Reconstituição Histórico-documental da Vida do FC Porto em parcelas memoráveis

Reconstituição histórico-documental da Vida do FC Porto em parcelas memoráveis

Criar é fazer existir, dar vida. Recriar é reconstituir. Como a criação e existência deste blogue tende a que tenha vida perene tudo o que eleva a alma portista. E ao recriar-se memórias procuramos fazer algo para que se não esqueça a história, procurando que seja reavivado o facto de terem existido valores memorávais dignos de registo; tal como se cumpra a finalidade de obtenção glorificadora, que levou a haver pessoas vencedoras, campeões conquistadores de justas vitórias, quais acontecimentos merecedores de evocação histórica.

A. P.

quarta-feira, 26 de agosto de 2020

Jogo de retorno às Antas após Viena/87, com 7-1 ao Belenenses…


Estávamos no verão de 1987, ainda com o ego bem preenchido pela então recente vitória de Viena. E em tempos de férias, com agosto quase no fim, dando-se no nosso horizonte o primeiro jogo a sério da temporada desportiva imediata, iniciada nesse mês ainda de tempo de praias. Em que pelo final da tarde e na fresca da chegada do escurecer rumei às Antas, levando comigo alguns familiares com quem estava por esses dias. Assim, além do meu filho, com nomes de gente do FC Porto, até, foram também dois sobrinhos, que pela primeira vez iam ver o FC Porto in loco, sendo assim comigo que viam pela primeira vez em carne e osso os jogadores do FC Porto. Foi já há 33 anos, na Antas, mas parece que ainda vejo isso bem presente. Embora a rever na retina memorial. Tendo depois no estádio eu levado o meu filho comigo, pois eramos ambos sócios de Superior, e lá ido para o ângulo da bancada Superior Sul do lado mais próximo à bancada central da cobertura de cimento; enquanto meus sobrinhos foram com outros familiares para a bancada Superior Norte, mais do público não sócio, onde (segundo soube depois) houve enorme aperto pela grande afluência de gente, sendo tempo de estada de emigrantes e outros veraneantes.

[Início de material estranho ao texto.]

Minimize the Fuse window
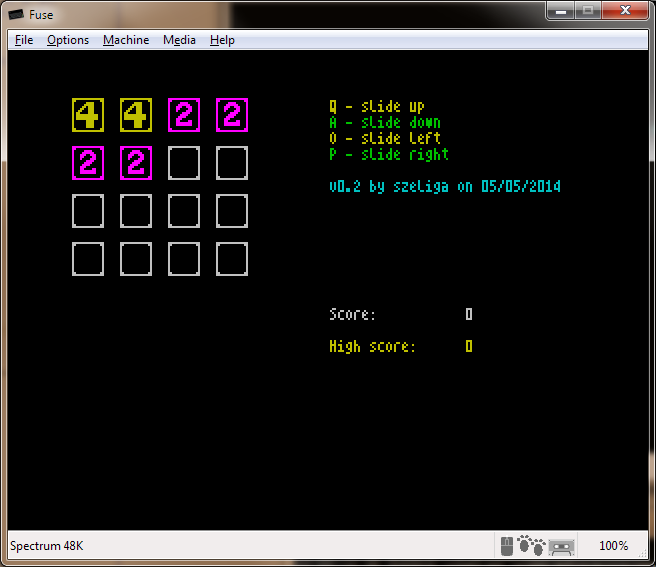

Como ilustração, algumas imagens coevas, da reportagem ao tempo saída na revista Dragões, dão uma amostra de todo o ambiente, que até meteu consagração dos também Campeões Juniores treinados por Custódio Pinto e fogo-de-artifício a homenagear os seniores Campeões Europeus da “Valsa de Viena”!

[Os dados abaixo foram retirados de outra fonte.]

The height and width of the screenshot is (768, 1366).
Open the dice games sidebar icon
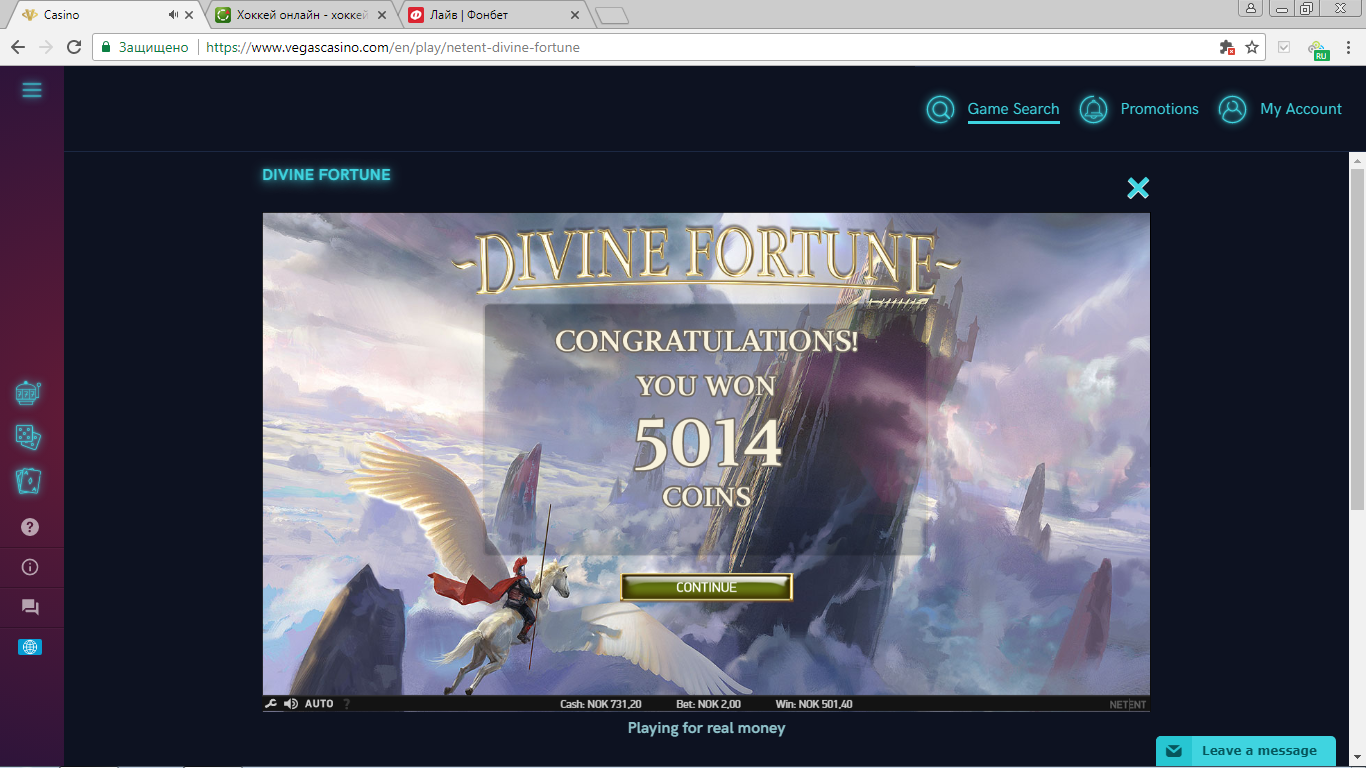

Foi então a 26 de agosto de 1987. Num jogo dos que dá gosto ver, com o Porto a marcar muitos golos e a fazer uma exibição de gala. Madjer, ainda com toda a gente a lembrar-se do seu golo de calcanhar na final com o Bayern, fazia então «um hat-trick e voltava a marcar de calcanhar, como tinha feito três meses antes, em Viena, frente ao Bayern em que jogava o agora treinador Hans-Dieter Flick. Celso, Semedo, que bisou, e Rui Barros, em estreia oficial com a camisola do FC Porto, também marcaram e ajudaram a dar maior expressão (7-1) à vitória sobre o Belenenses, da primeira jornada da liga de uma época absolutamente memorável. À Taça Intercontinental, à Supertaça Europeia e à vitória no Campeonato, os Dragões ainda juntaram a Taça de Portugal. Tomislav Ivic, que herdou o plantel campeão europeu, era o treinador», tendo substituído Artur Jorge, que fora tentado por França, onde passara a ser o Rei Artur…


Viviam-se assim tempos memoráveis. Como foi esse de um dia de férias bem passadas, com o FC Porto em grande, à medida do sonho do sentimento portista pessoal.